Chromosomal Instability in Cancer

Development of robust biomarkers enabling the full extent of chromosomal instability dynamics is crucial to leverage its potential for patient stratification and for exploiting this feature for direct therapeutic intervention

Aberrant chromosomal architecture is one of the most common features of cancer genome that often leads to chromosomal instability. In an article published on 3 January 2018 in the Nature Reviews Clinical Oncology, the investigators from the Francis Crick Institute and University College London Cancer Institute led by Charles Swanton describe the principles governing chromosomal instability in cancer, how it might influence sensitivity to immune-checkpoint inhibition and elaborate the vulnerabilities associated with chromosomal instability that offer potential therapeutic opportunities.

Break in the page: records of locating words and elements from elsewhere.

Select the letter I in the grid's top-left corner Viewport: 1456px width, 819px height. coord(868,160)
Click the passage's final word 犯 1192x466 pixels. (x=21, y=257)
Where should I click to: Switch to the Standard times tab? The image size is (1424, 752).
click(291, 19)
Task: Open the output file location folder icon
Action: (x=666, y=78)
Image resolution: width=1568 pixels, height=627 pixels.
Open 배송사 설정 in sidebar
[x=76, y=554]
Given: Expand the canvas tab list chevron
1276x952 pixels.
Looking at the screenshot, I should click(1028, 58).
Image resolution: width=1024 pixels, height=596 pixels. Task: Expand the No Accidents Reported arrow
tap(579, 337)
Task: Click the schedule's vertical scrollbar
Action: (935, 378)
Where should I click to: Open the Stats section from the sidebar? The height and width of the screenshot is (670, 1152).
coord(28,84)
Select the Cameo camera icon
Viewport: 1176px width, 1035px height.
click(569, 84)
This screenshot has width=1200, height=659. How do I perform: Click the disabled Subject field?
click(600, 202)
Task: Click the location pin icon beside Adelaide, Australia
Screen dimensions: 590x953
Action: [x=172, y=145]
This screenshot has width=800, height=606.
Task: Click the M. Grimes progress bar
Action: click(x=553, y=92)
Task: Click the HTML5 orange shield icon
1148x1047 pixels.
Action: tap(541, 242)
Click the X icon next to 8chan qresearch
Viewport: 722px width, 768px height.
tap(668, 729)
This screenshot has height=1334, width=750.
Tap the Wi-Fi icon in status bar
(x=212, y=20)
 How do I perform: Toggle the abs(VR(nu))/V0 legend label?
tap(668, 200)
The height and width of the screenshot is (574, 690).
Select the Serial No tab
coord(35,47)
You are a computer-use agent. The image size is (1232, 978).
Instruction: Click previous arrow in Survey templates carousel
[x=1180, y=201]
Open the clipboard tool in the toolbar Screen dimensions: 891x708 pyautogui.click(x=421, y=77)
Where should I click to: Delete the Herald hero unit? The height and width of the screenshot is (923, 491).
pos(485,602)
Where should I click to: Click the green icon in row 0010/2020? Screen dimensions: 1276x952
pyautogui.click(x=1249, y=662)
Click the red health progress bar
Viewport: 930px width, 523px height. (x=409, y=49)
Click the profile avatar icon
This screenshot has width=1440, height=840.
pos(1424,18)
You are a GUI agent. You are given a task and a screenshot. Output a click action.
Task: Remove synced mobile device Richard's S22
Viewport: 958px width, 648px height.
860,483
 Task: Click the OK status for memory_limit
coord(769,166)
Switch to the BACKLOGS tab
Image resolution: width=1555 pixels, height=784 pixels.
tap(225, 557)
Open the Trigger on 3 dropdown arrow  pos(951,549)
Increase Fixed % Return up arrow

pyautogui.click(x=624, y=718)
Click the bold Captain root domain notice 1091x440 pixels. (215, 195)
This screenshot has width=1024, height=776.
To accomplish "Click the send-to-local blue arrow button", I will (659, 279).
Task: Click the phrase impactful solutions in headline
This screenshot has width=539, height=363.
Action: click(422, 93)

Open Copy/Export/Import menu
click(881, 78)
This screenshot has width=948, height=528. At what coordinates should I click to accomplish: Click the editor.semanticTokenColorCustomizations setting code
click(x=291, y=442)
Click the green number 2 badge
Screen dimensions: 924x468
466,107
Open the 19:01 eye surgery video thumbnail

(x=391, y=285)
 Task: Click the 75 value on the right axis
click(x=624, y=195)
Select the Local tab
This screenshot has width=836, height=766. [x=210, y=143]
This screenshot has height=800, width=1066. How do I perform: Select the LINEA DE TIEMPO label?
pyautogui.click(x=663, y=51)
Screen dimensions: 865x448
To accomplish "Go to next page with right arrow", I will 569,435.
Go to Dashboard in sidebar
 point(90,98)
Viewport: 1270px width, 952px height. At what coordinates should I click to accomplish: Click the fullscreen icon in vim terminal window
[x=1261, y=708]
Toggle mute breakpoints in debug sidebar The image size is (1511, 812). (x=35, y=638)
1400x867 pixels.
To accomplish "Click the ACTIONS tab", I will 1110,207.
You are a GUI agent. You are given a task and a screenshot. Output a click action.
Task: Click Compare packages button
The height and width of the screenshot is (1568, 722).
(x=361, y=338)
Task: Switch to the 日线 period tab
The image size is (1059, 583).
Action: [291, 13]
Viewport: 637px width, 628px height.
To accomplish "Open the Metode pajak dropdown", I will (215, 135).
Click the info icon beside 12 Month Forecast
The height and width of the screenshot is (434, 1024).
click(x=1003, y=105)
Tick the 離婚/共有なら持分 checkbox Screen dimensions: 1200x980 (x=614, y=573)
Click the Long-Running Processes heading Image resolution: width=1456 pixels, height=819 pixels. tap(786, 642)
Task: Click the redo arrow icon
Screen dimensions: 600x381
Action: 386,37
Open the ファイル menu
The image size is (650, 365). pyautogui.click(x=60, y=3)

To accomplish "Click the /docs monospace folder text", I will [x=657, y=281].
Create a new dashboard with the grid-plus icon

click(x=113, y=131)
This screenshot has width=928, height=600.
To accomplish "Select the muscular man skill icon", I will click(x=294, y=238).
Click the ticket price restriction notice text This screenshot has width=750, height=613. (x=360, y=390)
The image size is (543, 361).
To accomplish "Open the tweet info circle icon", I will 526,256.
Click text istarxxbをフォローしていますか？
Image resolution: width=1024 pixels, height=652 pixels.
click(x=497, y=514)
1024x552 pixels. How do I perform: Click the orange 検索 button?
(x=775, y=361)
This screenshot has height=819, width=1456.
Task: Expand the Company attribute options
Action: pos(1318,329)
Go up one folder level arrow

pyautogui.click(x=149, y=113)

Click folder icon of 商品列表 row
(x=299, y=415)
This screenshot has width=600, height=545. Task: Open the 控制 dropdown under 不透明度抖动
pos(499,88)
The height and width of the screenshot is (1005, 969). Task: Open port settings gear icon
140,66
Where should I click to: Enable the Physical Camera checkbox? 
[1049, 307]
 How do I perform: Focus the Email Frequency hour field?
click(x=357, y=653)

Aberrant chromosomal architecture ranges from small insertions or deletions to large chromosomal alterations

Aneuploidy, defined as the presence of an abnormal number of chromosomes, is one of the most striking and widespread features of human cancers. The vast majority of tumours also display various types of somatic copy-number alterations, including segmental aneuploidies, focal events, and/or whole-chromosome aneuploidies.

Considering the most frequent cancers, approximately 60% of non-small-cell lung cancers, 60–80% of breast tumours, 70% of colorectal tumours and 30% of prostate tumours deviate from a diploid karyotype.

Tumours that do not harbour gross aneuploidy often display hypermutation owing to mismatch-repair deficiencies or mutations in DNA polymerase-ɛ and/or DNA polymerase-δ catalytic subunit 1, which might reflect the maximum amount of genetic instability that cancer cells can handle without inducing lethality.

Chromosomal instability refers to the ongoing acquisition of genomic alterations that can involve either a gain or loss of whole chromosomes or structural aberrations, which range from point mutations to small-scale genomic alterations and gross chromosomal rearrangements. However, aneuploidy and chromosomal instability might differ in their prognostic value.

Chromosomal instability underpins intratumoural heterogeneity, resulting in the temporal and spatial diversification of tumour subclones. Chromosomal instability accelerates phenotypic adaptation under selective pressures encountered during tumour evolution and therapy, leading to anticancer drug resistance, treatment failure, disease recurrence and poor clinical outcome.

Identifying novel strategies to modulate chromosomal instability is, therefore, of paramount importance for the successful treatment of cancer. Modern sequencing and analytical methods greatly facilitate the identification and cataloguing of somatic copy-number alterations and offer new possibilities to better exploit chromosomal instability dynamics.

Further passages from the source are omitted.